The task:
Repeat the entries without change, omitting the pictures.

*** Data shown ***

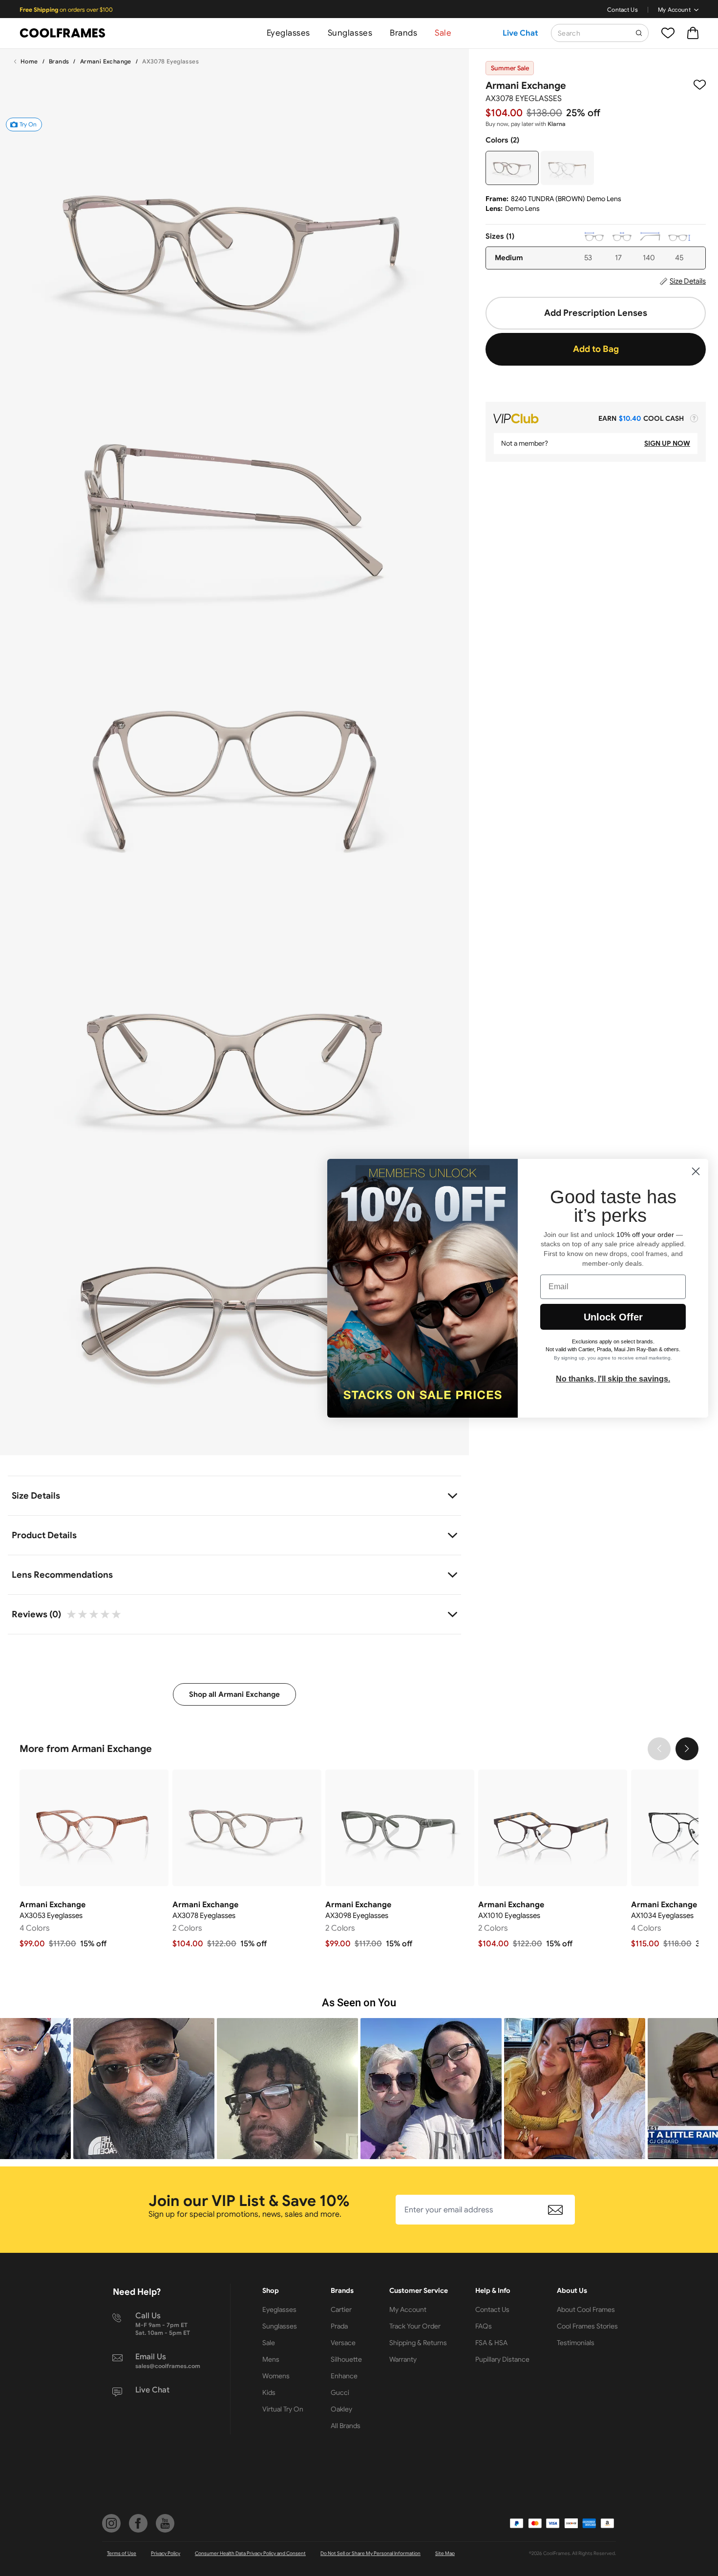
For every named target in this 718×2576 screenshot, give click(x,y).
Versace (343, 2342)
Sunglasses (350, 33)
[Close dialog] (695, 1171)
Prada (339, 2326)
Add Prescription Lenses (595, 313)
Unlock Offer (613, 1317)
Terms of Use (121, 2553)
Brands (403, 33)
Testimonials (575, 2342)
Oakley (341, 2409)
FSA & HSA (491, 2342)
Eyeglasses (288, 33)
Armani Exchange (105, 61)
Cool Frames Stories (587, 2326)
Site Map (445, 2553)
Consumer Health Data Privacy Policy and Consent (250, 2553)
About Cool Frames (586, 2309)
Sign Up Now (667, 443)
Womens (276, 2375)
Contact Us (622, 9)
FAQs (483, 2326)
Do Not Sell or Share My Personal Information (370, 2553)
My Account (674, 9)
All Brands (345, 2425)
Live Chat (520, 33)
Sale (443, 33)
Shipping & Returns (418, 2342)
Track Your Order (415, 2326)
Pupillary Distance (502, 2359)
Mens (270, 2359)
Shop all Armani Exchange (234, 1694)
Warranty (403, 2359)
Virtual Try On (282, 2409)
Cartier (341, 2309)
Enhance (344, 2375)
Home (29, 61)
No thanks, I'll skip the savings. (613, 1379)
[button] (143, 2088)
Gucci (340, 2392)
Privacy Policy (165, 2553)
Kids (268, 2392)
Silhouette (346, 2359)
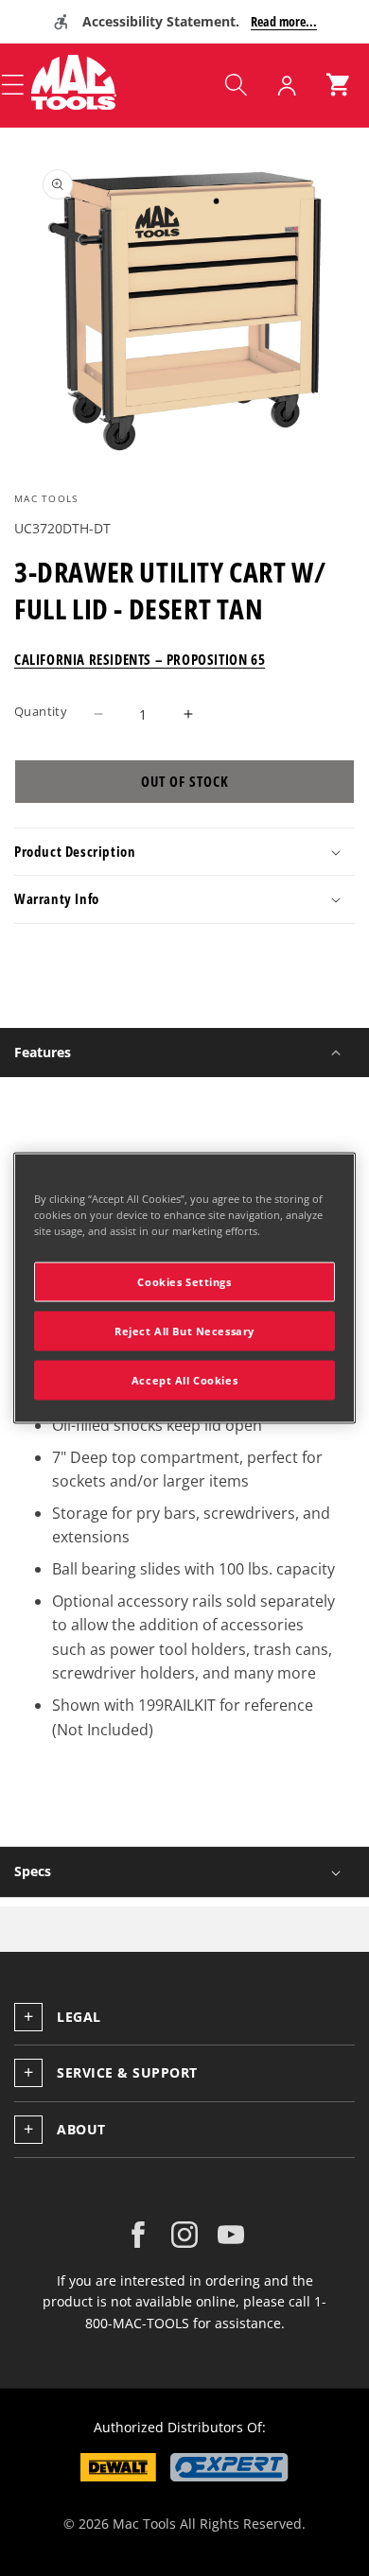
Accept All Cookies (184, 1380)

***

Solution for this exercise:
For every named target in this 718×2576 screenshot, give click(x,y).
Versace (343, 2342)
Sunglasses (350, 33)
[Close dialog] (695, 1171)
Prada (339, 2326)
Add Prescription Lenses (595, 313)
Unlock Offer (613, 1317)
Terms of Use (121, 2553)
Brands (403, 33)
Testimonials (575, 2342)
Oakley (341, 2409)
FSA & HSA (491, 2342)
Eyeglasses (288, 33)
Armani Exchange (105, 61)
Cool Frames Stories (587, 2326)
Site Map (445, 2553)
Consumer Health Data Privacy Policy and Consent (250, 2553)
About Cool Frames (586, 2309)
Sign Up Now (667, 443)
Womens (276, 2375)
Contact Us (622, 9)
FAQs (483, 2326)
Do Not Sell or Share My Personal Information (370, 2553)
My Account (674, 9)
All Brands (345, 2425)
Live Chat (520, 33)
Sale (443, 33)
Shipping & Returns (418, 2342)
Track Your Order (415, 2326)
Pupillary Distance (502, 2359)
Mens (270, 2359)
Shop all Armani Exchange (234, 1694)
Warranty (403, 2359)
Virtual Try On (282, 2409)
Cartier (341, 2309)
Enhance (344, 2375)
Home (29, 61)
No thanks, I'll skip the savings. (613, 1379)
[button] (143, 2088)
Gucci (340, 2392)
Privacy Policy (165, 2553)
Kids (268, 2392)
Silhouette (346, 2359)
Accept All Cookies (184, 1380)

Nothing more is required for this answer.